++++ SUPPLIED MATERIAL ++++
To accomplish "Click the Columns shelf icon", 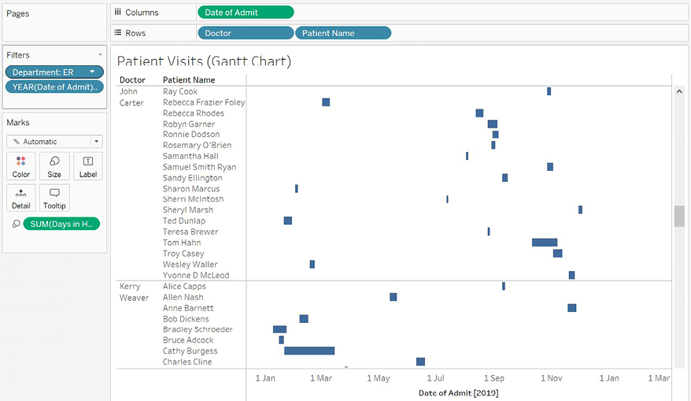I will 118,13.
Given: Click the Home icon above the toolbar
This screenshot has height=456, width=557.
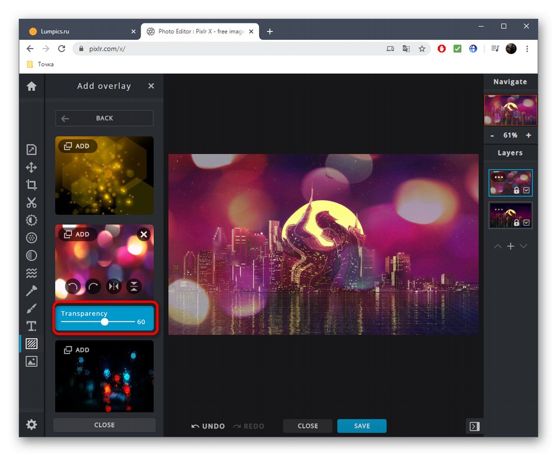Looking at the screenshot, I should [x=31, y=86].
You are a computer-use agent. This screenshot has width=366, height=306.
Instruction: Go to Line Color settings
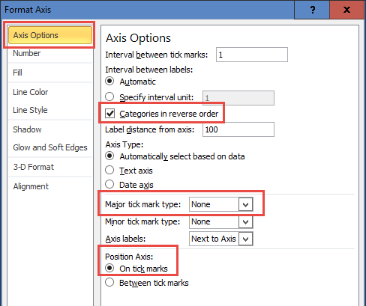click(x=31, y=92)
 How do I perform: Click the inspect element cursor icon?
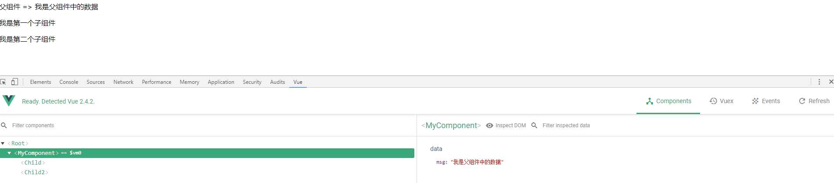click(3, 82)
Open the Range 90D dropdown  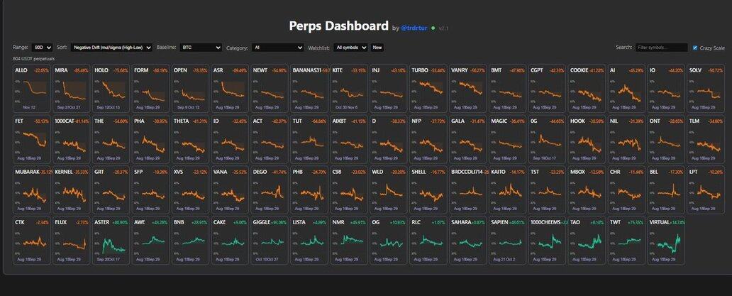coord(41,48)
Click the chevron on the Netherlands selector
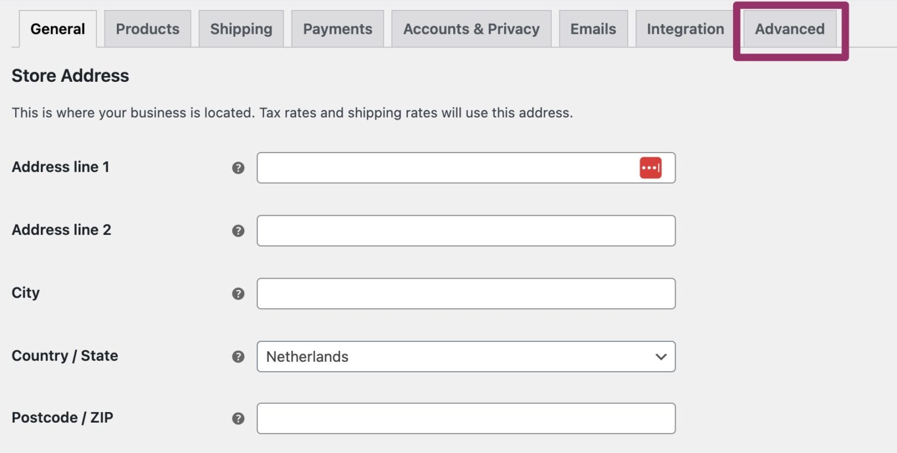 [x=660, y=357]
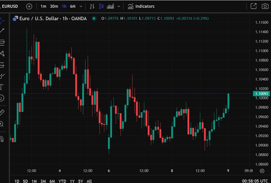The image size is (271, 183).
Task: Change timezone via 00:58:05 UTC label
Action: coord(255,181)
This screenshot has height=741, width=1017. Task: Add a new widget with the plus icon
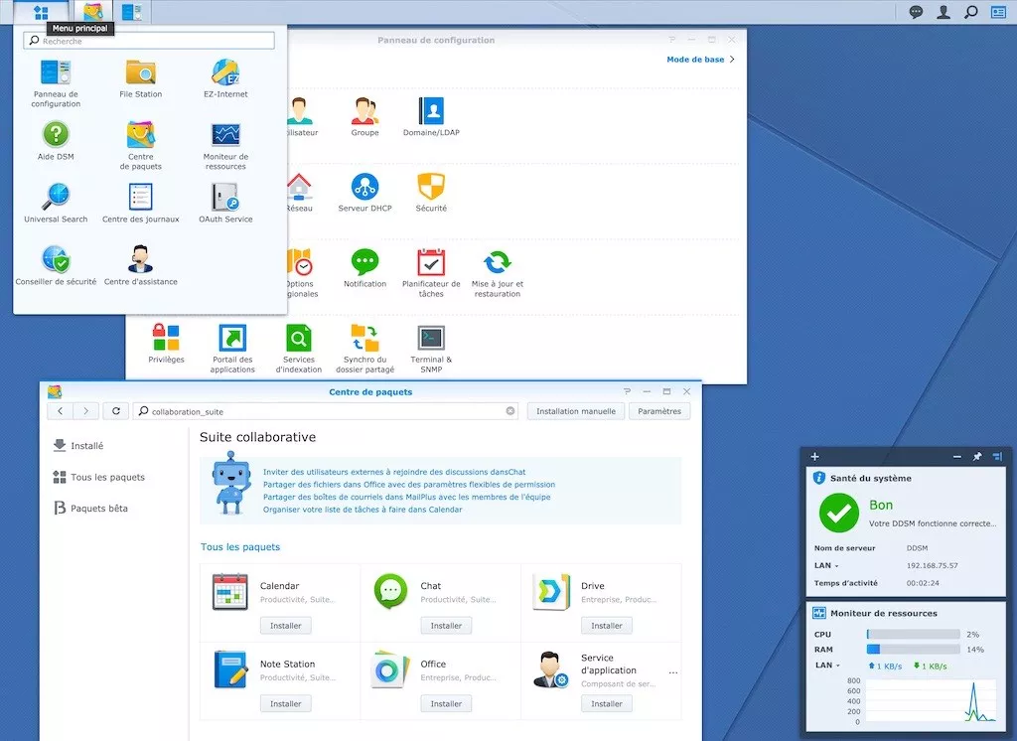click(x=814, y=456)
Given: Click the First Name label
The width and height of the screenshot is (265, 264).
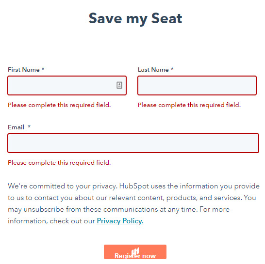Looking at the screenshot, I should click(x=24, y=70).
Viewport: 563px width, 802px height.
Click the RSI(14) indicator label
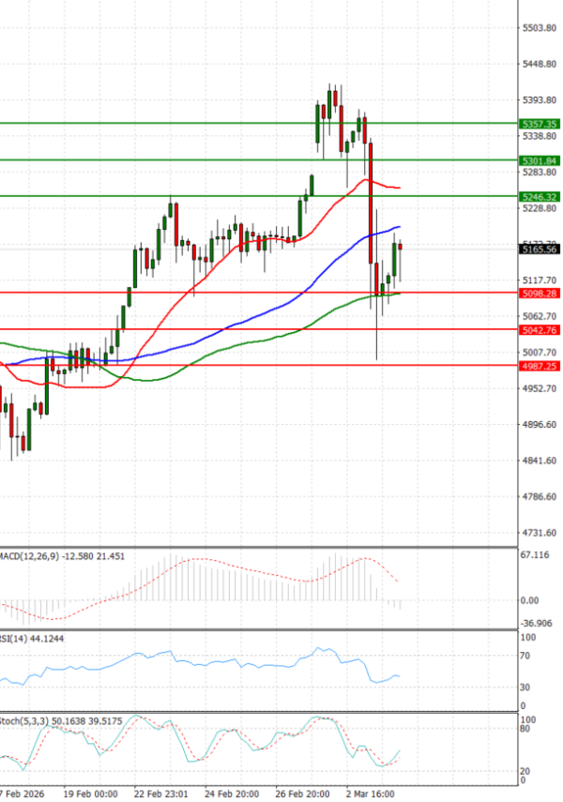coord(17,639)
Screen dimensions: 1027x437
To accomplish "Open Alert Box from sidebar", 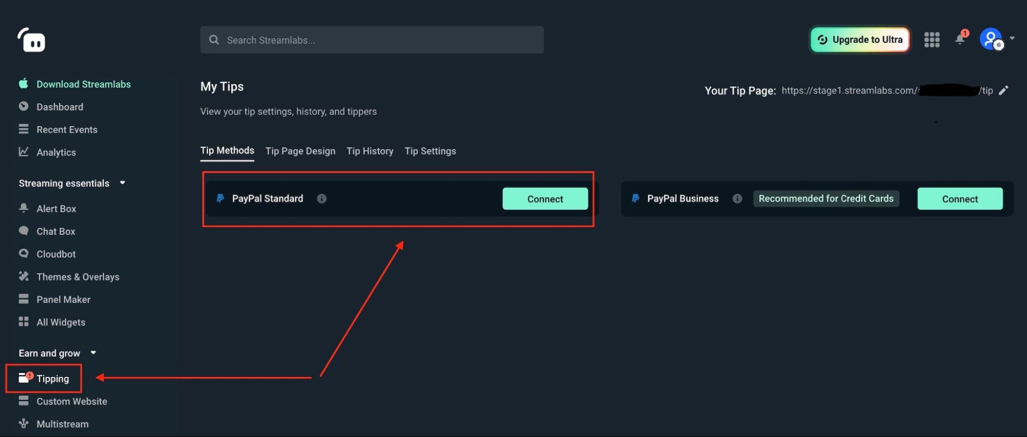I will (x=56, y=209).
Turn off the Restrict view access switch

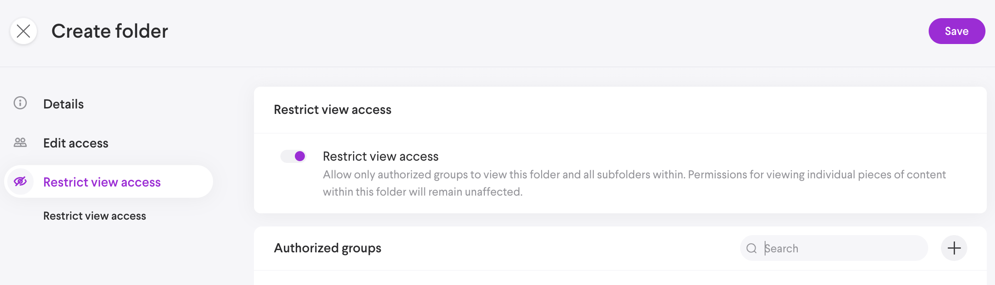[293, 157]
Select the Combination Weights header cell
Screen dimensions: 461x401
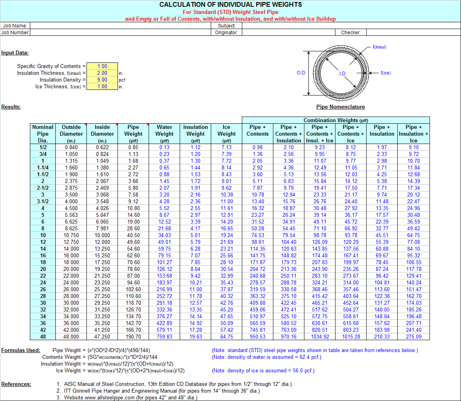point(335,120)
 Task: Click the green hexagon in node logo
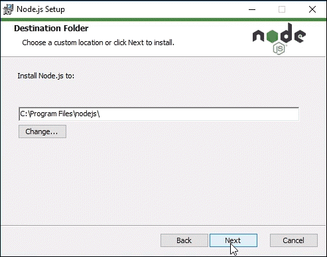click(272, 36)
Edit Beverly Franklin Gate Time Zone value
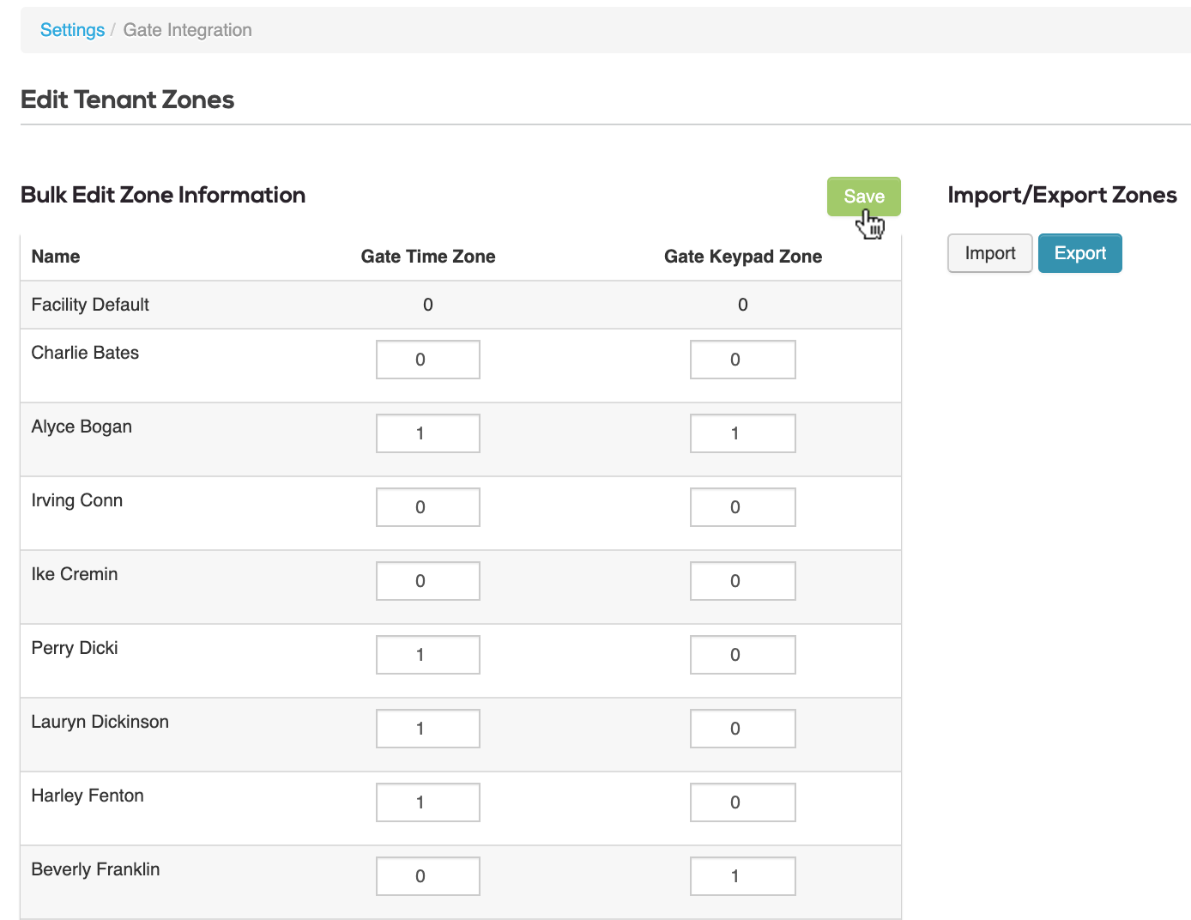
++++
• **WHAT TO DO**: Your copy should begin at the line containing "Task: Click the green hexagon in node logo" and end at the last line of the data above, matching each line exactly and holding no pictures.

• **RESPONSE BELOW**:
 Task: Click the green hexagon in node logo
click(272, 36)
Edit Beverly Franklin Gate Time Zone value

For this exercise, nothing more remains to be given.